=== DATASET ===

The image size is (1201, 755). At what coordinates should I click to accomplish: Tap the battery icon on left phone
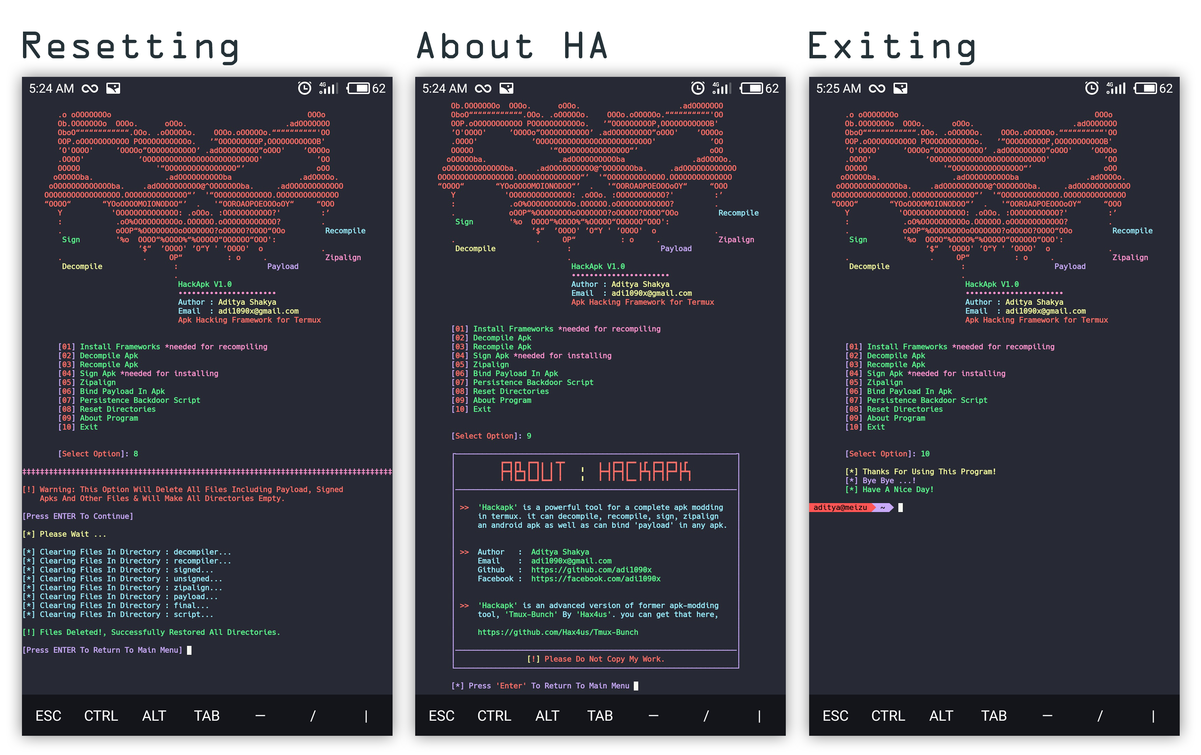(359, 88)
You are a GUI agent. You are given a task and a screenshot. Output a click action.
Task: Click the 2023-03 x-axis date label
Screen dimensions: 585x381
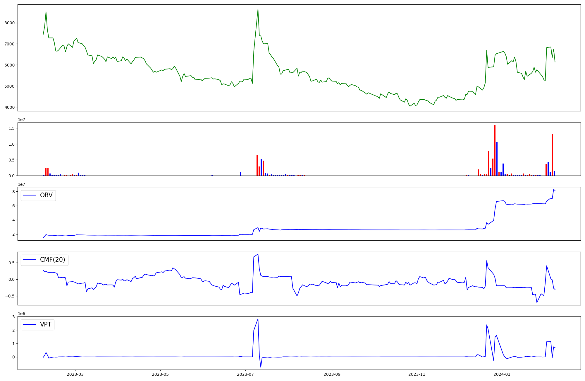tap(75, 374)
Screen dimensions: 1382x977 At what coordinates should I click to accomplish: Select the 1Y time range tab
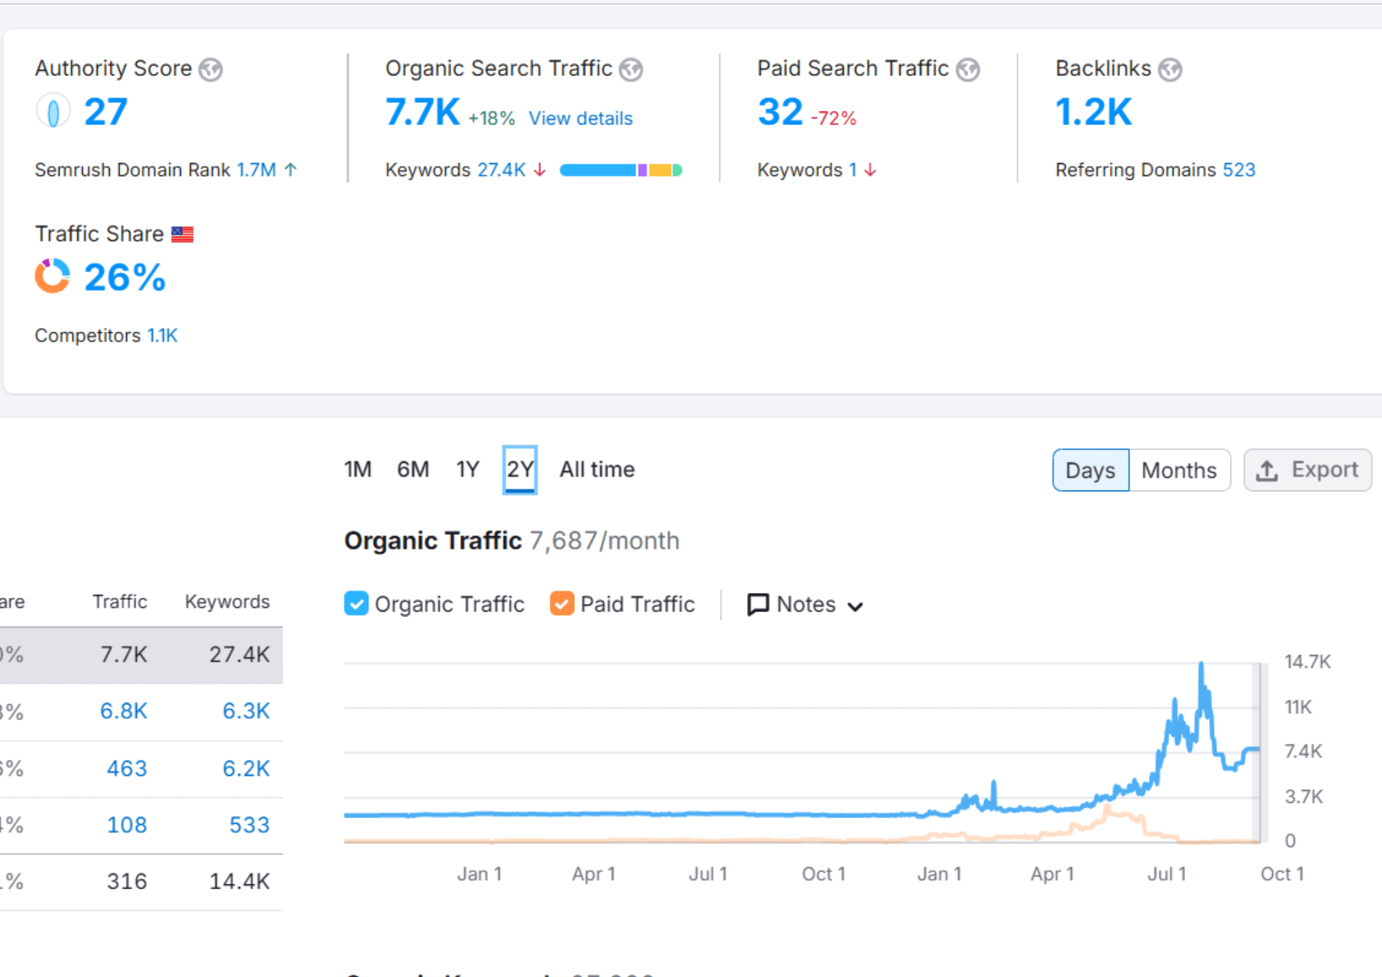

===

**YOUR GOAL:** Exclude all images and return the listing word for word.

**SOLVED PROBLEM:**
The image size is (1201, 755). At what coordinates should I click to accomplish: Tap the battery icon on left phone
(359, 88)
You are a GUI agent. You are given a task and a screenshot. Output a click action.
Task: Click the 2023-03 x-axis date label
Screen dimensions: 585x381
tap(75, 374)
Screen dimensions: 1382x977 At what coordinates should I click to accomplish: Select the 1Y time range tab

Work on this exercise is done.